**Prompt:** Copy the entries below exactly, but only from the line containing "Image resolution: width=1121" through the final line.
↓↓↓
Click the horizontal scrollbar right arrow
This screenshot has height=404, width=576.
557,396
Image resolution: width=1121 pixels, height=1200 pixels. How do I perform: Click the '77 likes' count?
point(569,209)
↑↑↑
**Solved exercise:**
Image resolution: width=1121 pixels, height=1200 pixels. How do I perform: Click the '77 likes' count?
point(569,209)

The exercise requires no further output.